(Recorded data)
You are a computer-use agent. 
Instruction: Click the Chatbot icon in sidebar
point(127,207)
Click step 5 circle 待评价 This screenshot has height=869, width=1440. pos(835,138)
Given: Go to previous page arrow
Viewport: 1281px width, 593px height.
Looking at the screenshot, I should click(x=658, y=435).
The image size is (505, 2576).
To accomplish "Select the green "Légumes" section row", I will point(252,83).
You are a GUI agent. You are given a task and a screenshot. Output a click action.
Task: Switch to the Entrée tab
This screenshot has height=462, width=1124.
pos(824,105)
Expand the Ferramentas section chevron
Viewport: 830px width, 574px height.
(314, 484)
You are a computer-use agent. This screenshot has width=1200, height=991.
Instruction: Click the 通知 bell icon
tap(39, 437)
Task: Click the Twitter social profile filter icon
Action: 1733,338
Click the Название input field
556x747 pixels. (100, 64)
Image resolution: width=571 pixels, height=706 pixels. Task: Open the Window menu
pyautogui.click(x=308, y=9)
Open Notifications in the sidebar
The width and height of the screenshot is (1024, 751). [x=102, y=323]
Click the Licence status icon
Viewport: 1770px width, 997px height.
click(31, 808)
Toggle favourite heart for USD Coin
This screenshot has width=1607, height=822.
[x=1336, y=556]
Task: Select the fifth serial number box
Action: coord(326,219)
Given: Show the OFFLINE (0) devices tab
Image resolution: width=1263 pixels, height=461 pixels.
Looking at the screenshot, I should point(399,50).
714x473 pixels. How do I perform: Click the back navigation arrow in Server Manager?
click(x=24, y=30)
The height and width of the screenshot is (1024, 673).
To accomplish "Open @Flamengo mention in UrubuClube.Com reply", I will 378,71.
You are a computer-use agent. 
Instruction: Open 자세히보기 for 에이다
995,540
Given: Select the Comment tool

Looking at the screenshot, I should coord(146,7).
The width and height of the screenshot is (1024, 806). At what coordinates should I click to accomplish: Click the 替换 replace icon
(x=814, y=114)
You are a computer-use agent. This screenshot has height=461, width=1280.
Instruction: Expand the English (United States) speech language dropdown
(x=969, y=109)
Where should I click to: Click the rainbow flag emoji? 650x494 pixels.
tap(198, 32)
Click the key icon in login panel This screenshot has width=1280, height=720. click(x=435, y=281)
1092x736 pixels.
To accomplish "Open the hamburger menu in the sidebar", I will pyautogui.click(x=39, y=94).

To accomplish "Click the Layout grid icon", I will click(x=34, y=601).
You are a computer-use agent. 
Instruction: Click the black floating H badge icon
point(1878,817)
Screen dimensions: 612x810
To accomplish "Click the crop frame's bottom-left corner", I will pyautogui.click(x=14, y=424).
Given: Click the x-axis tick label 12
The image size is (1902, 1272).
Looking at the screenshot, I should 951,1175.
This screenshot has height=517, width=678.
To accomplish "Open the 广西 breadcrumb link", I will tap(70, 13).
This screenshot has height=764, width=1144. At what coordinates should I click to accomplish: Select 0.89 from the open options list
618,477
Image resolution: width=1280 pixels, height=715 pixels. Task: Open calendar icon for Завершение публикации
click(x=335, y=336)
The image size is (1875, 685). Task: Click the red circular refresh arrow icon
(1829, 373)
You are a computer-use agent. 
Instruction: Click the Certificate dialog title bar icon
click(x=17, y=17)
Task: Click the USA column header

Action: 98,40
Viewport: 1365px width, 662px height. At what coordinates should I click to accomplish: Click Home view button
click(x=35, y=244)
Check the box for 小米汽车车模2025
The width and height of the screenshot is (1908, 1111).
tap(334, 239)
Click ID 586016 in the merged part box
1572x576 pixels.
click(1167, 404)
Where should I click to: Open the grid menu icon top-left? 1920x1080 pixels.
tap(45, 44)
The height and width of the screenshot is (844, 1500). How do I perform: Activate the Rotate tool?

Activity: Search the entries above for the string "section", and report each line where it occurs.

Your response:
To accomplish "Select the green "Légumes" section row", I will point(252,83).
Expand the Ferramentas section chevron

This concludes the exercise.